To keep with the inspiration of 70s-era cinema, Reeves and Fraser utilized this technique to get the image into what Reeves called “that very particular sort of texture that would make you feel like you were immersed visually in [The Batman] world.”
The look of interpositiveCredit: Warner Bros.
Recreating The Batman
These incredible techniques and approaches to composition are good to learn about, but how can filmmakers attempt to achieve this type of look on a budget? Or at least get inspired when pursuing their own unique images?
This is where Ryan Connolly of Film Riot comes to the rescue.
Connolly relied heavily on the color grade to ensure he achieved the look inspired by The Batman. Using a bleach bypass effect and film print emulation from Film Convert, a few simple techniques turned regular LOG footage into a gritty and dirty composition.
While this technique can be done in Premiere Pro, Connolly utilized DaVinci Resolve for his workflow and focused on a few key nodes.
Connolly created a bleach bypass effect after the noise reduction and primary correction node by utilizing two layer nodes. One of the nodes was transformed into a monochrome image, adjusted to taste, and then combined using the soft light blending mode. Users can also use overlay or hard light blending modes depending on the final look you’re going for.

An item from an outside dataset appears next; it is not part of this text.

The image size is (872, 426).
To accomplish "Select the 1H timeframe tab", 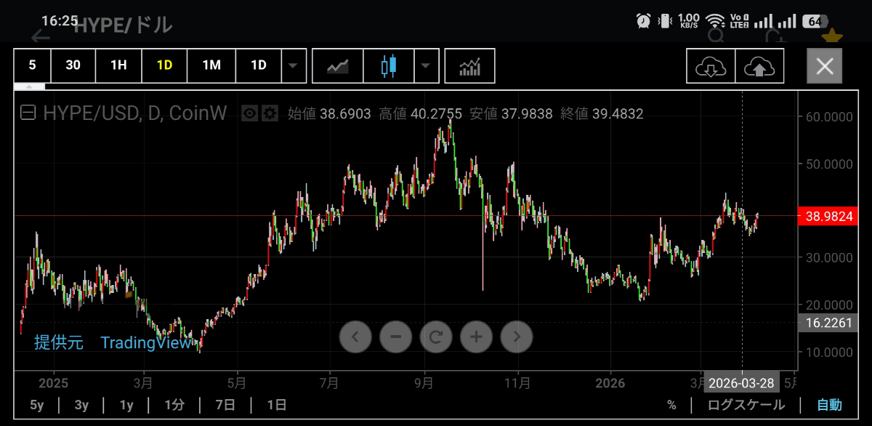I will coord(118,65).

The next important node is for film print emulation and sits right after the bleach bypass node. Connolly used Film Convert with the Kodak Vision 3 5207 preset and adjusted color temperature and saturation. You can also use Film Covert to add grain at the end, but if you’re delivering to YouTube, you may want to leave that out as compression kills the grain anyway.
Finally, a radial blur and vignette were added with a power window to further dirty up the frame.
The whole technique has a few more steps to give you more control over the final image, but the above three techniques are the most important in the workflow. Give the whole video a watch to understand the ins and outs.
The final lookCredit: Film Riot
Great Artists Steal
There’s a wide gap between Connolly's techniques and what the creative team behind The Batman used. But with the amazing tools that creatives have at their disposal, getting close may be all you need for your project.
Trying out Connolly’s workflow can also help you get inspired to create something different or continue to push you as an artist.
It can sometimes be challenging to move forward as a creative, so take all the inspiration you can get, even if you have to steal it.